This month, the United States Published today great report which revealed how U.S. Immigration and Customs Enforcement delayed releasing key information about the effects of its detention policies. The authors used the Internet Archive’s Wayback Machine to compile and analyze detention statistics from ICE and track changes at the agency under Trump. This story is one of countless examples of how the Wayback Machine, which crawls and stores websites, has helped preserve information for the public good. According to Wayback Machine director Mark Graham, it was also “kind of ironic”.
USA Today Co., the publishing conglomerate formerly known as Gannet, which operates both its eponymous newspaper and more than 200 additional media outlets, prohibits the Wayback Machine from archiving its works. “They can get their history research together because there’s a Wayback Machine. At the same time, they’re blocking access,” Graham says.
Many other major journalism organizations have also recently done so moved to restriction The Wayback Machine from archiving its stories, including The Novel York Times. According to an analysis by artificial intelligence detection startup Originality AI, 23 major news outlets are currently blocking ia_archiverbot, a web crawler widely used by the Internet Archive in its Wayback project. So does the social media platform Reddit. Other outlets restrict the project in various ways: The Guardian does not block the crawler, but it excludes its content from the Internet Archive API and filters out articles from the Wayback Machine, making it harder for ordinary people to access archived versions of its articles.
USA Today Co. spokesperson Lark-Marie Anton stressed that “these efforts are not intended to specifically block the Internet Archive,” but are part of the company’s broader effort to block all scraping bots. Robert Hahn, the Guardian’s director of business and licensing, says he spoke to the Archive over “concerns about the potential misuse by AI companies of content sets crawled for conservation purposes.”

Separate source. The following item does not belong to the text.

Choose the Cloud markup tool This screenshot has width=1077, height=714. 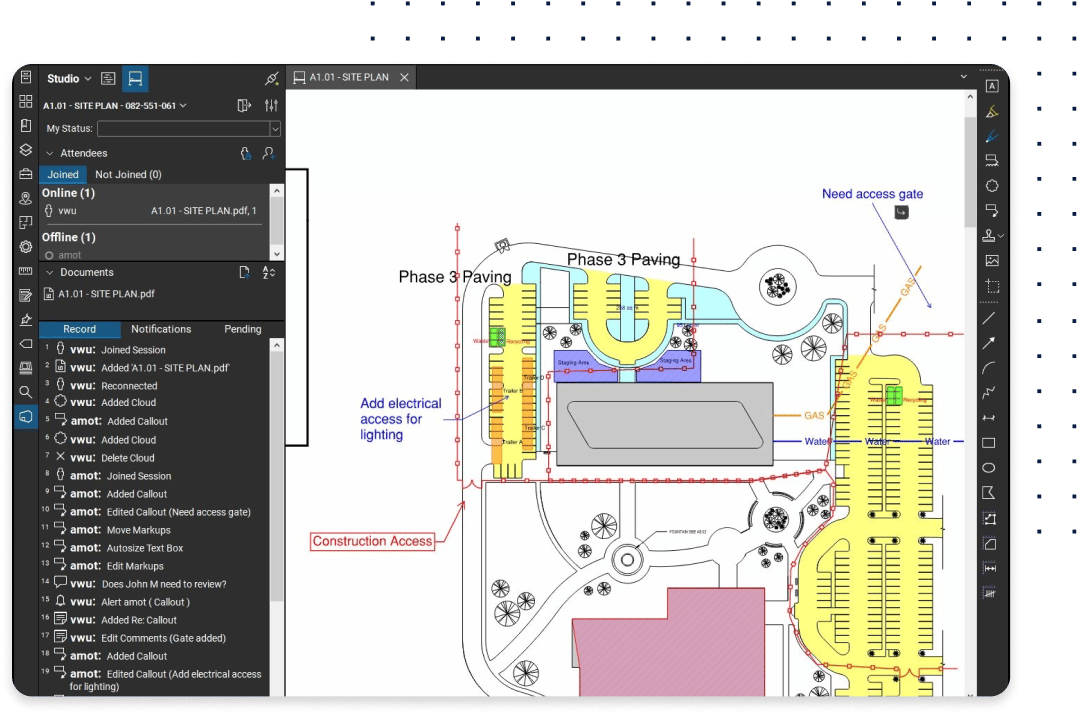(991, 186)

Now individual reporters are bucking the trend. This week, advocacy organizations including the Electronic Frontier Foundation and Fight for the Future rallied journalists around the Wayback Machine case. The coalition collected over 100 signatures from working journalists who appreciate the value of this tool and presented a letter of support for the Internet Archive. Signatories range from TV star Rachel Maddow to freelance reporters such as Spitfire News’ Kat Tenbarge and User Mag’s Taylor Lorenz. “In generations past, journalists turned to the physical archives of their local newspaper or local public library to access historical accounts and follow the threads of the present back to history,” the letter reads. “With many newspapers closed and no clear path for local public libraries to preserve digital-only reporting, the work of preserving journalistic output is increasingly falling to the Internet Archive.”
Laura Flynn, a signatory and supervising podcast producer at The Intercept, says the Internet Archive has been an “indispensable tool” throughout her career, playing a key role in curating and sharing audio clips. Another signatory, Chicago Reader writer Micco Caporale, says the Wayback Machine helps write about older bands and cultural figures by providing access to venerable fan sites that would otherwise be lost.
Caporale says the tool has also proven useful as a union organizer. “I often use the Wayback Machine in my union organizing work to find old job postings so we know what the company said it was hiring people for compared to the duties it actually assigned, or to see how different positions were retooled at different times,” Caporale says. “These posts also help us track salary fluctuations within the organization over time.”